Doctors can diagnose plague by collecting a person’s blood, sputum, or lymph node tissue sample. Laboratory confirmation of plague can take up to 2 days, and so a doctor may start to treat a person with suspected plague already after taking their samples.

Doctors can treat plague using antibiotics. If a person has pneumonic plague, it may be necessary to place them in an isolation room in the hospital.

Although plague can start at any time of year, according to the CDC, the majority of cases in the U.S. occur from late spring to early fall. Additionally, plague is most common in rural areas, such as New Mexico, Arizona, and Colorado.

People living in areas with risk of plague should take care to avoid rodents — such as rats, squirrels, or chipmunks — and fleas.

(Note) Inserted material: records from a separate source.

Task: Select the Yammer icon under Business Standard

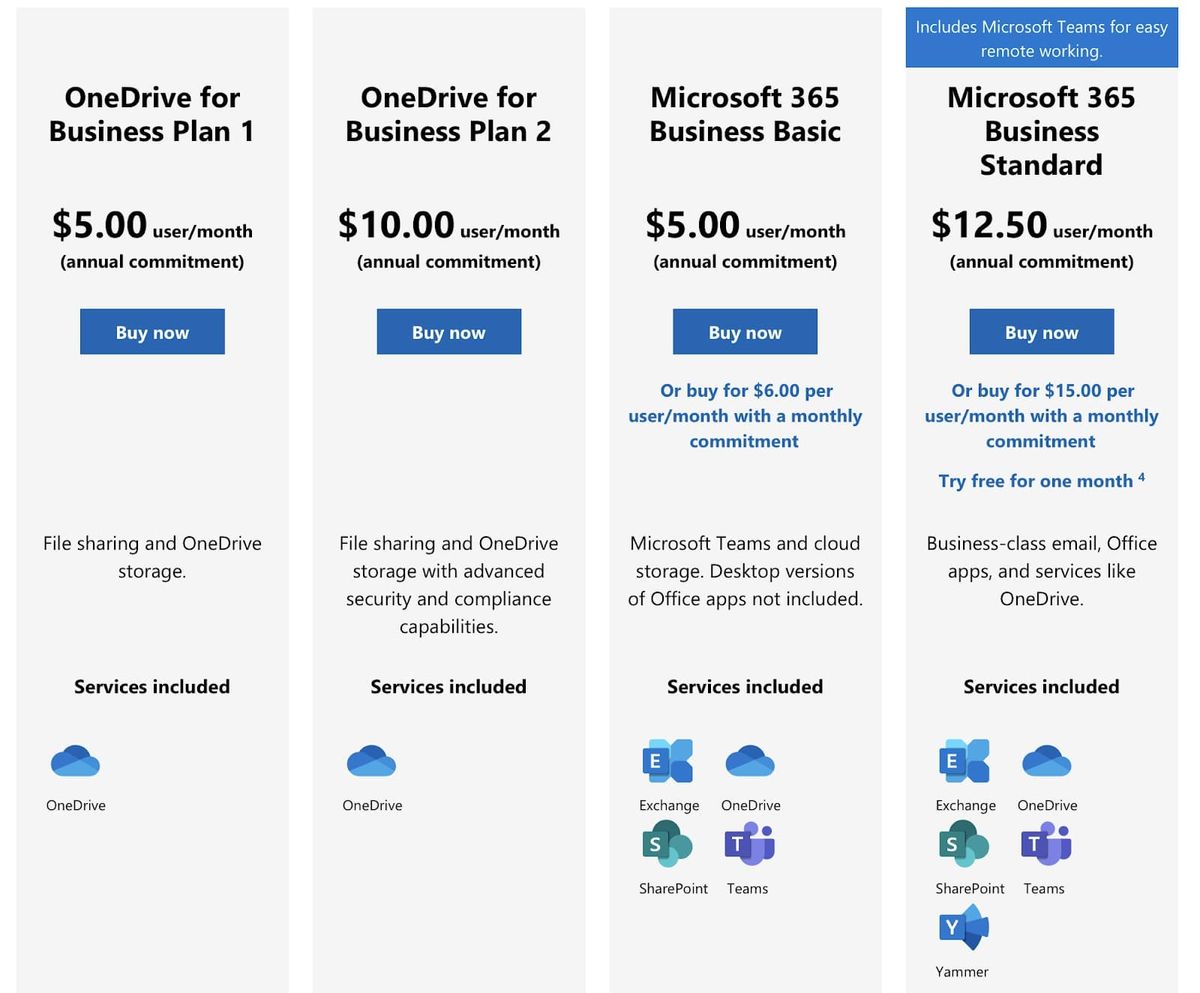Action: click(x=961, y=928)
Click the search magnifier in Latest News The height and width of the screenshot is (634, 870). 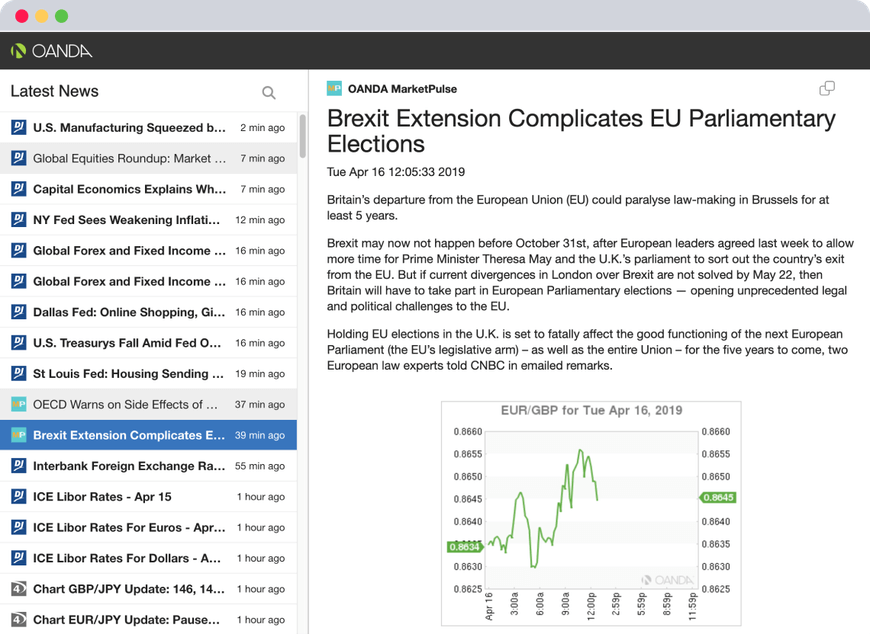coord(268,93)
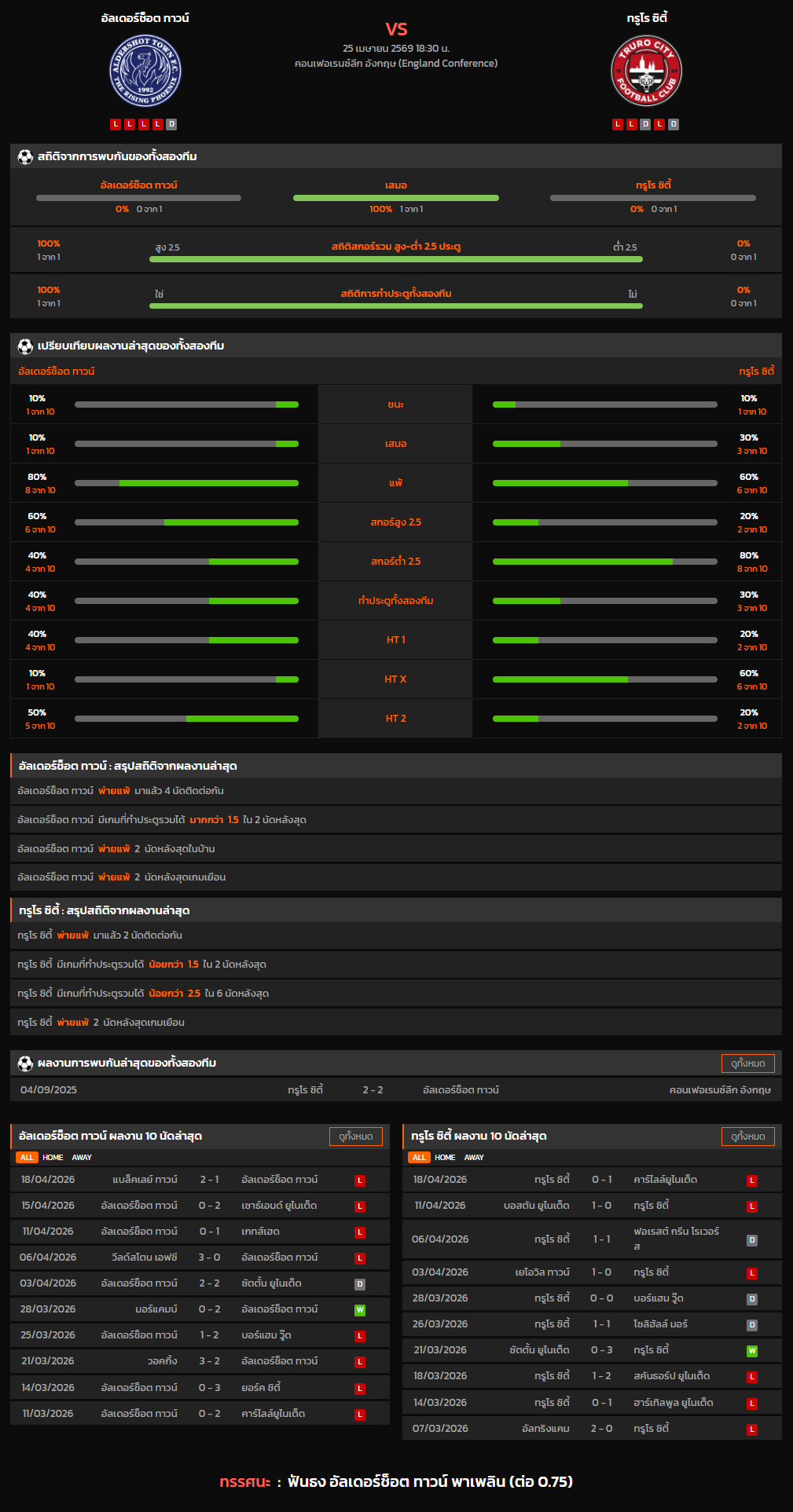Click soccer ball icon beside เปรียบเทียบผลงานล่าสุดของทั้งสองทีม
Screen dimensions: 793x1512
tap(25, 346)
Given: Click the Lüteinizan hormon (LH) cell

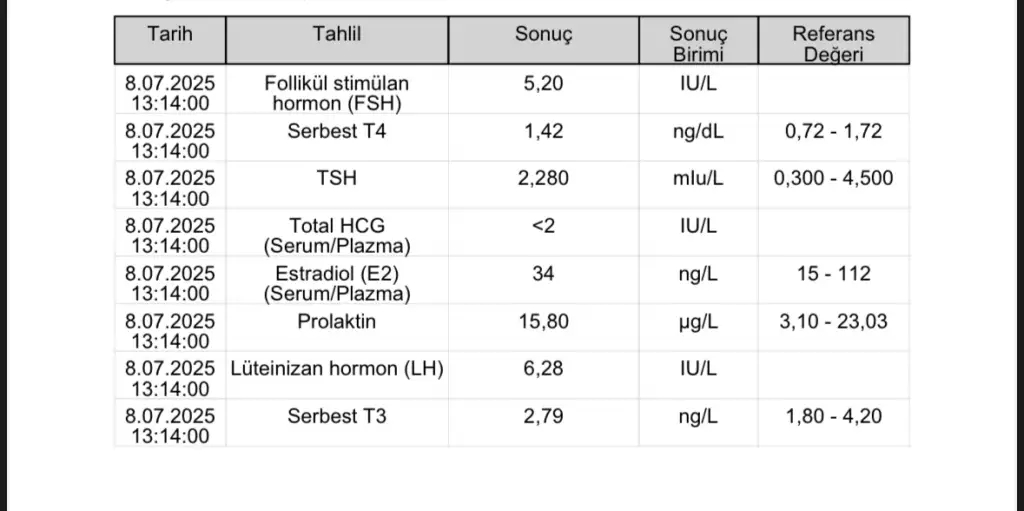Looking at the screenshot, I should tap(337, 369).
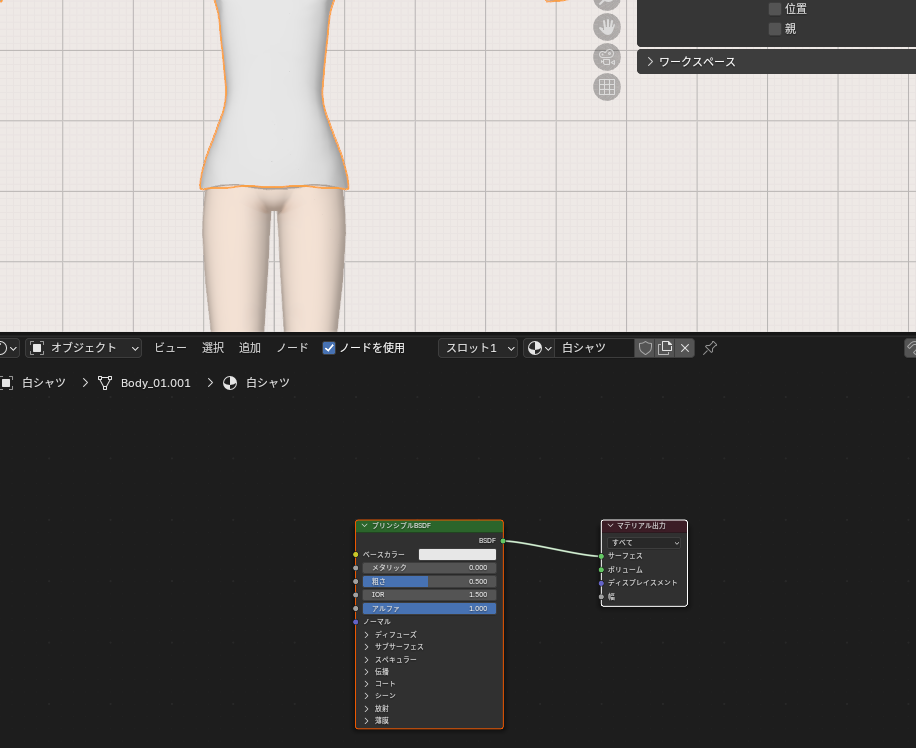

People should also avoid handling animal carcasses in these areas.

The CDC report that in the U.S., an average of seven cases of plague occur each year. Over 80% of plague cases in the U.S. have been bubonic plague. People aged 12–45 make up 50% of U.S. plague cases, although plague can affect people of any age.

According to the CDC, most human cases of plague between the 1990s and 2018 occurred in Africa. The CDC also state that most cases of plague were found in small towns or villages rather than bigger cities.

The World Health Organization (WHO) found that in 2017 the countries of the world with most prevalent levels of plague were the Democratic Republic of the Congo, Madagascar, and Peru.

There are several diseases that have similar symptoms to plague. They include:

  • tularemia, a rare infectious disease passed on from small mammals to humans via infected ticks or flies
  • cat scratch disease, also known as cat scratch fever, which a person can get through a bite, lick, or scratch from an infected cat
  • Rocky Mountain spotted fever, a bacterial infection spread through a bite of an infected tick
  • elephantiasis, a disease where parasitic worms infect the lymph system
  • brucellosis, an infection that can occur after a person has consumed unpasteurized cheese or milk
  • dengue virus disease, a viral infection spread by mosquitoes
  • streptococcal lymphadenitis, an infection of the lymph nodes

Although plague is less common than it once was, there are still parts of the world where a person can get it. People living in rural areas of the U.S. should make sure to avoid contact with rodents, fleas, and animal carcasses.

Plague is usually easy to treat with antibiotics. However, it can be fatal if left untreated.

A person who notices any symptoms of plague should seek medical attention immediately.